Good balance and mobility are essential to help you perform most activities involved in every-day life, as well as many recreational pursuits. Keeping your balance is a complex task, involving the co-ordination between a person’s muscles and sensors which detect balance and are part of the nervous system. In older people many factors such as reduced muscle strength, stiff joints, delayed reaction times and changes in the sensory system all add up to reduce a person’s ability to keep in balance.

A previously published Cochrane review indicated that regular exercise helps older people improve their balance and reduces their risk of falling. After adding 62 new studies to the pool of data, researchers say that while some useful ideas are emerging, there is still a need for high quality evidence that can determine which types of exercise are the most effective. The results have just been published in the Cochrane Library.

By examining 94 studies that involved a total of 9917 participants, researchers identified a list of different types of exercises that had been tested to improve balance. “The information has helped to shed more light on the different approaches to exercise that have been undertaken in studies to date,” says lead author Prof Tracey Howe, who works in the School of Health & Life Sciences at Glasgow Caledonian University and is a Director of Glasgow City of Science.

The exercises programs they identified included one or more of the following activities:

  exercise that targeted a person’s walking, balance and co-ordination
  strengthening exercises
  three-dimensional exercises, including Tai Chi, dance and yoga
  general physical activity such as walking or cycling
  computerized balance training that uses visual feedback
  exercise involving vibrating platforms

“Although the duration and frequency of these exercise programmes vary, in general the effective programmes ran three times a week for a duration of three months and involved exercises that challenged people’s balance while they were standing,” explains Howe. “Interestingly we found that walking and cycling generally do not improve balance, although they have many other beneficial effects.”

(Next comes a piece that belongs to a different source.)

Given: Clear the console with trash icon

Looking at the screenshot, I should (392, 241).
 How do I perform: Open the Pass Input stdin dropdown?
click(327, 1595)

The researchers found, however, that much of the evidence was of poor quality, and it was very difficult to combine the results from different pieces of work because of lack of consistency in the measurement instruments used to test balance. “If the research community identified a core group of balance outcomes that were used in all future studies, we would be in a much stronger position to combine individual studies and better understand of which type of exercise is the most effective to improve balance,” says Howe.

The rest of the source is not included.